On ne raconte pas un roman policier. Sauf à son pire ennemi, pour lui gâcher le plaisir. Mais on peut cependant, pour ses meilleurs amis, évoquer quelques scènes. Les effleurer, plutôt. Par exemple, on peut signaler, sans rien dévoiler, que les médiums jouent parfois les voyants, avec justesse. Que les belles créatures que l’on voit en rêve, et dont on jouit, détiennent une part de vérité. Que Breton ne doit d’avoir la vie sauve – dans le roman, bien entendu – qu’à son obstination à préférer le travail d’écriture au sommeil. Qu’en 1934, sur les bords du Danube, on cherche à fabriquer une race d’êtres supérieurs – mais cela, hélas, on en avait entendu parler.

« Une fois constaté que toutes les issues de la scène du drame sont hermétiquement barrées, il ne viendrait à l’idée d’aucun officier de police d’inspecter la porte des songes » : que les victimes meurent durant leur sommeil, dans leur chambre fermée, cela remet au goût du jour les énigmes de pièces closes, jaunes ou autres. Il y a d’ailleurs dans le roman de Fabrice Bourland un personnage qui rappelle le Rouletabille de Leroux.
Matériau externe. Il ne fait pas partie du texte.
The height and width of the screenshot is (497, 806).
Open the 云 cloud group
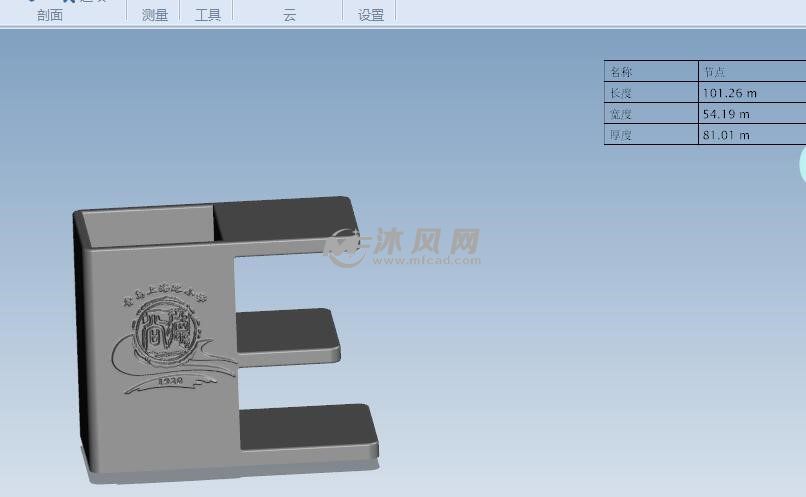click(x=289, y=15)
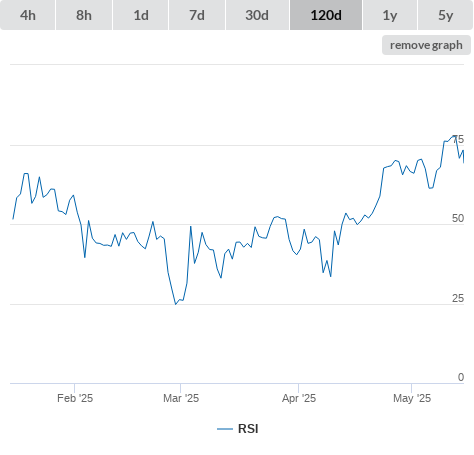
Task: Switch to the 8h time range
Action: point(84,15)
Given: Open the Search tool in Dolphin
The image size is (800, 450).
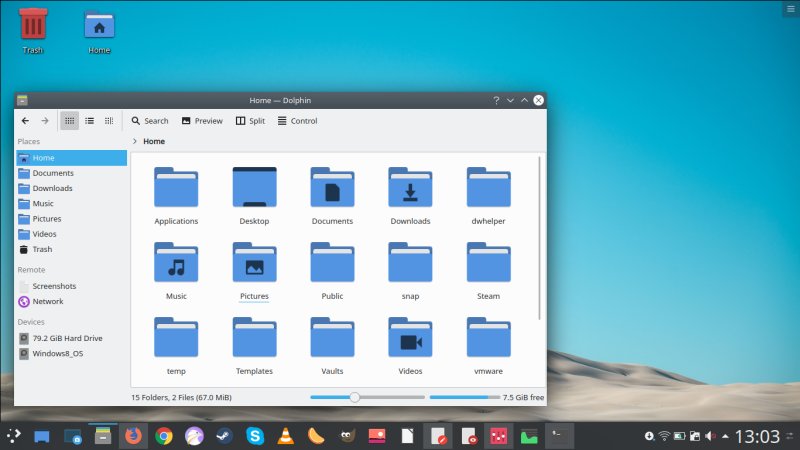Looking at the screenshot, I should [x=149, y=121].
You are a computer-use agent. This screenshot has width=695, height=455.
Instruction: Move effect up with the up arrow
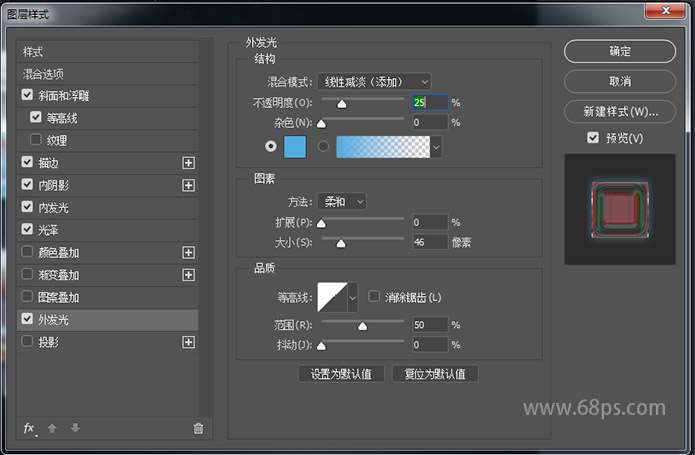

Mais les « portes du sommeil » ont des serrures qui nécessitent des clés autrement singulières…
Les deux détectives, Singleton et Trelawney, ont plus à voir avec Blake et Mortimer qu’avec Holmes et Watson. Un des personnages du tandem – Singleton chez Bourland, Mortimer chez Jacobs – assume la part étrange, voire fantastique, de l’histoire. Le deuxième personnage – Blake, bien sûr, mais ici Trelawney – est le versant rationnel de l’enquête : celui qui pense à voler un pistolet pour se défendre, qui a songé à voyager avec assez d’argent pour pouvoir monter à la volée dans le train le plus chic d’Europe… Le fait que Singleton soit le narrateur de l’histoire – ce qui permet au lecteur d’avoir accès à ses rêves – rajoute encore au charme du roman : le côté étrange, irrationnel, est privilégié.

L’écriture du roman est malicieuse. On trouve quantité de notes de bas de page, attribuées à l’éditeur, qui étayent le récit par des références avérées. Singleton, dont l’enquête première, rappelons-le, portait sur la mort de Nerval, puise chez Gérard une manière particulière d’envisager les décors, une sorte d’ « instinct » à décrypter les signes dans le Paris de 1934 selon les vues d’un écrivain du XIXe.
  

Les portes du sommeil sont soumises à la loi du genre, le roman de détective, mais elles ouvrent sur d’autres perspectives, autrement réjouissantes. On trouve dans cette aventure un réel amour de la littérature, un désir de la servir et de la partager, une ambition aboutie d’embarquer le lecteur autant dans le mystère que dans sa révélation – du point de vue de l’énigme policière. Mais le mystère des rêves, lui, reste entier, et c’est tant mieux.